● **WHAT THE TASK ASKS**
Please find all lines in the data that hold the string "Capilene" and copy them.
====== MATERIAL SHOWN
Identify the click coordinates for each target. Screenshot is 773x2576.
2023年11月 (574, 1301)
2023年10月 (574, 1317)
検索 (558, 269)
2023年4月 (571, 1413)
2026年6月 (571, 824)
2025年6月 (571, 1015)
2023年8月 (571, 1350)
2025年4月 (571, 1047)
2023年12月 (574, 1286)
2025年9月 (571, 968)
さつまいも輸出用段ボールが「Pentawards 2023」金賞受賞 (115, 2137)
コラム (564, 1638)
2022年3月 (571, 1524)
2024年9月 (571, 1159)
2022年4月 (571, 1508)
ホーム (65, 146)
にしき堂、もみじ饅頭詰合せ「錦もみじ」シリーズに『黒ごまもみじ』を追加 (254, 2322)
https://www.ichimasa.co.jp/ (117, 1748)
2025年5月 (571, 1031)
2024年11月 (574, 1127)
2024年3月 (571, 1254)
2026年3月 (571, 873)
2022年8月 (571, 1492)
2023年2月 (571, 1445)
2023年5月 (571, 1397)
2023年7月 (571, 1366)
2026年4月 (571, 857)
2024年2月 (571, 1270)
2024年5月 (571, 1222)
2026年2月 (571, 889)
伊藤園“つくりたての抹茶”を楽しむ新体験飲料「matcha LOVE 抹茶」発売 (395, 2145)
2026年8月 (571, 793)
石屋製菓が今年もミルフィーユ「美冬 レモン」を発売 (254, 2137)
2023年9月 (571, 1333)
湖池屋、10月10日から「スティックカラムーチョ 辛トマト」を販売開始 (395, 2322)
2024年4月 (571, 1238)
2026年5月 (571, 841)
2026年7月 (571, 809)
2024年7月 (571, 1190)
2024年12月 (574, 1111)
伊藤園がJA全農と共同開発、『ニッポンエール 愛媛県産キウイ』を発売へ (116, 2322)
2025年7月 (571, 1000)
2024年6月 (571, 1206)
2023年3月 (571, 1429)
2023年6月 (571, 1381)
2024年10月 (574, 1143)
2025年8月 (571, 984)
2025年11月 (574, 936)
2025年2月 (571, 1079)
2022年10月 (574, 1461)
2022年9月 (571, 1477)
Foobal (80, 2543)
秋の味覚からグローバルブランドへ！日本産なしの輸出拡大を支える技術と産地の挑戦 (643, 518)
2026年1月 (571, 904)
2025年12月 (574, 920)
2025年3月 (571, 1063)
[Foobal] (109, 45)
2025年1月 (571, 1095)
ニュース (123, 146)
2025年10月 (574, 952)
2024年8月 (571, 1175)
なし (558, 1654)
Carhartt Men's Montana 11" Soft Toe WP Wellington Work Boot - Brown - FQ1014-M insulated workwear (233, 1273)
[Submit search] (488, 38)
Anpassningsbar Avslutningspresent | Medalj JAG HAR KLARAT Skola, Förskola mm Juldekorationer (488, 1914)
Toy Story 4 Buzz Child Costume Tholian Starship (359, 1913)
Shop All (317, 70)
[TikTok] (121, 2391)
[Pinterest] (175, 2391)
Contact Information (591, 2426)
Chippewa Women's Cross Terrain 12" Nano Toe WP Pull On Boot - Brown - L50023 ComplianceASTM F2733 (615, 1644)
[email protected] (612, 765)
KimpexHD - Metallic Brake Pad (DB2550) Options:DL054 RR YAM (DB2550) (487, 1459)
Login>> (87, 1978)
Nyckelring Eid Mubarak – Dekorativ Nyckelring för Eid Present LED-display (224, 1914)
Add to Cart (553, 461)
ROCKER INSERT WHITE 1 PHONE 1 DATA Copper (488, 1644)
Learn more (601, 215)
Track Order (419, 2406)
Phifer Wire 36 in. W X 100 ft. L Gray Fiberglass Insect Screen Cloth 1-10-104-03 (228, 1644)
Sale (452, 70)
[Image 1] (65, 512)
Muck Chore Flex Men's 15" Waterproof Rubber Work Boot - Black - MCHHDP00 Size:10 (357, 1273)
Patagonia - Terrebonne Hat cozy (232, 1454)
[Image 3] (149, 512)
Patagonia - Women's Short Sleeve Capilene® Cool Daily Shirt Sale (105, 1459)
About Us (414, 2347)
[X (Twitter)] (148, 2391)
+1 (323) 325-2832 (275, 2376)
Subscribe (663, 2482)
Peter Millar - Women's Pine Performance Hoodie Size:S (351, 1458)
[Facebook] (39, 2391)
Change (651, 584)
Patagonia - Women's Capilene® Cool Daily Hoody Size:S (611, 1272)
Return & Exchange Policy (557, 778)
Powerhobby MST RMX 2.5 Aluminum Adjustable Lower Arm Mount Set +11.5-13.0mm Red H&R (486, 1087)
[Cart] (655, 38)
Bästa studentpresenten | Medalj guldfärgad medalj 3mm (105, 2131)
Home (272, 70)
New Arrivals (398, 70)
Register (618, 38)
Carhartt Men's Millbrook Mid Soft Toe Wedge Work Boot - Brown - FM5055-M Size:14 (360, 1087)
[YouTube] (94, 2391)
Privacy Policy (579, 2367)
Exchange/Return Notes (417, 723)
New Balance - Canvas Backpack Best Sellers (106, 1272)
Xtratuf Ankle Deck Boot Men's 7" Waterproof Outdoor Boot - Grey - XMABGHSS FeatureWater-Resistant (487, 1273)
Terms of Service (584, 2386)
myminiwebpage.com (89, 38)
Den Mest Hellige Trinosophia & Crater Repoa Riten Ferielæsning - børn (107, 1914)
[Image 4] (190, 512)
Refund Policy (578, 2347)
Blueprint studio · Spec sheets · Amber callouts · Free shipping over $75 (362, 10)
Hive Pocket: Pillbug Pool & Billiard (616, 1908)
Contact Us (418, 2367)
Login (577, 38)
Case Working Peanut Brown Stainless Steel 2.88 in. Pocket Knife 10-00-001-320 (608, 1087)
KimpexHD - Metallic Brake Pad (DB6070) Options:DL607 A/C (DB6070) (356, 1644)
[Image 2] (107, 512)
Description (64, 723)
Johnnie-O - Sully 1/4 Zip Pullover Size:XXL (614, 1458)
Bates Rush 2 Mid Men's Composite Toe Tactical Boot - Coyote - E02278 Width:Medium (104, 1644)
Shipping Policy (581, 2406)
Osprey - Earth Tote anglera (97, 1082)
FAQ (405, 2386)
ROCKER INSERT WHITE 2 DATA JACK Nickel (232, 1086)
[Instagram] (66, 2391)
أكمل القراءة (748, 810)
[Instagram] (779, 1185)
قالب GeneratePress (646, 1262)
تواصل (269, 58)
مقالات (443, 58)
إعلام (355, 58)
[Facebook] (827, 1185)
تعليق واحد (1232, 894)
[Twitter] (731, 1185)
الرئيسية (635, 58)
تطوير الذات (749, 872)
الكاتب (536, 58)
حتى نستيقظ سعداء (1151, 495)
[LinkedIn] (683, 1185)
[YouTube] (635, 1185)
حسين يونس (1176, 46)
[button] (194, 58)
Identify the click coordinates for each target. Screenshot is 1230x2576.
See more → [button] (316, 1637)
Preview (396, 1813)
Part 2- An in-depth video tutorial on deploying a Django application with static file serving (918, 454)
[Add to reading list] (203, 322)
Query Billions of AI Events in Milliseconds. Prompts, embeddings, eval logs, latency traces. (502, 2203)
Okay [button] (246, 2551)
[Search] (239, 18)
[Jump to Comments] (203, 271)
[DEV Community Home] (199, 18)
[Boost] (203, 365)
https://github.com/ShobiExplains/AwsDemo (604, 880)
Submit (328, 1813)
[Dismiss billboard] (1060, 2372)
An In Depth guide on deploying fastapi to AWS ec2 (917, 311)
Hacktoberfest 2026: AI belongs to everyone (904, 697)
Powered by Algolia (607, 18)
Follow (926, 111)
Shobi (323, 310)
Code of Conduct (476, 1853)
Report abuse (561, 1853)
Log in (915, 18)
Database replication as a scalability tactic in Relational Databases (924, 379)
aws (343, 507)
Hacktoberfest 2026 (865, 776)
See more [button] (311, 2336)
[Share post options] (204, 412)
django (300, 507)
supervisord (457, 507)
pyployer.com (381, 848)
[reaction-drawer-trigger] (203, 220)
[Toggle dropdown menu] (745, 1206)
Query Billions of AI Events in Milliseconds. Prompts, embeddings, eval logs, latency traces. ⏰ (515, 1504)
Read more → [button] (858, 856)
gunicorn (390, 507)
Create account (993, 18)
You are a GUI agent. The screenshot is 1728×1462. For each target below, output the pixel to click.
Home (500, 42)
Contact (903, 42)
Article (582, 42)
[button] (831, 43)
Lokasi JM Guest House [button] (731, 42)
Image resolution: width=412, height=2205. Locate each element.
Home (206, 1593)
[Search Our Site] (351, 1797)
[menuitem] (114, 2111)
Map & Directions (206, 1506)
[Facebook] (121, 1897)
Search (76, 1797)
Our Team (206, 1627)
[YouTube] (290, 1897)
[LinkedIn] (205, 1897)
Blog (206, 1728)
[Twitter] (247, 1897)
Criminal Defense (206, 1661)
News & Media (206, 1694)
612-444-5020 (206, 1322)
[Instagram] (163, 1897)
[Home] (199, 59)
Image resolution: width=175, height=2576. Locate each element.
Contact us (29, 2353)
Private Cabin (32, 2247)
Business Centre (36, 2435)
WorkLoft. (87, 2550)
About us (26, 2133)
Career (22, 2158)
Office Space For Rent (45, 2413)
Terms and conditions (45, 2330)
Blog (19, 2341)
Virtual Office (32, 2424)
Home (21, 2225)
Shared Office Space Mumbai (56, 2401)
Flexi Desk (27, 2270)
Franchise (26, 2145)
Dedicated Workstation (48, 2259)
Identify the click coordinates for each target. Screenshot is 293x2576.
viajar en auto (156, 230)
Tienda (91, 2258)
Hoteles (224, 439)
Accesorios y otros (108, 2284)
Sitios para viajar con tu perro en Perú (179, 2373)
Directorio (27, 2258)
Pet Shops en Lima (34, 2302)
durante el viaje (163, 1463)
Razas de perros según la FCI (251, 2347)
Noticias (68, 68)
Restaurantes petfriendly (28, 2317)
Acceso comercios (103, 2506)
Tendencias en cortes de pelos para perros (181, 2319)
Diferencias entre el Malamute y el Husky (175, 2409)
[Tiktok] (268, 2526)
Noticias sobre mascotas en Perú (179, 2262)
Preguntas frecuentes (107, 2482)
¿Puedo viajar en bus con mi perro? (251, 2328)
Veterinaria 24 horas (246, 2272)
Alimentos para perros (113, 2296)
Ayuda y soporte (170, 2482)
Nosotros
============
● **PROBLEM SOLUTION**
Patagonia - Women's Short Sleeve Capilene® Cool Daily Shirt Sale (105, 1459)
Patagonia - Women's Capilene® Cool Daily Hoody Size:S (611, 1272)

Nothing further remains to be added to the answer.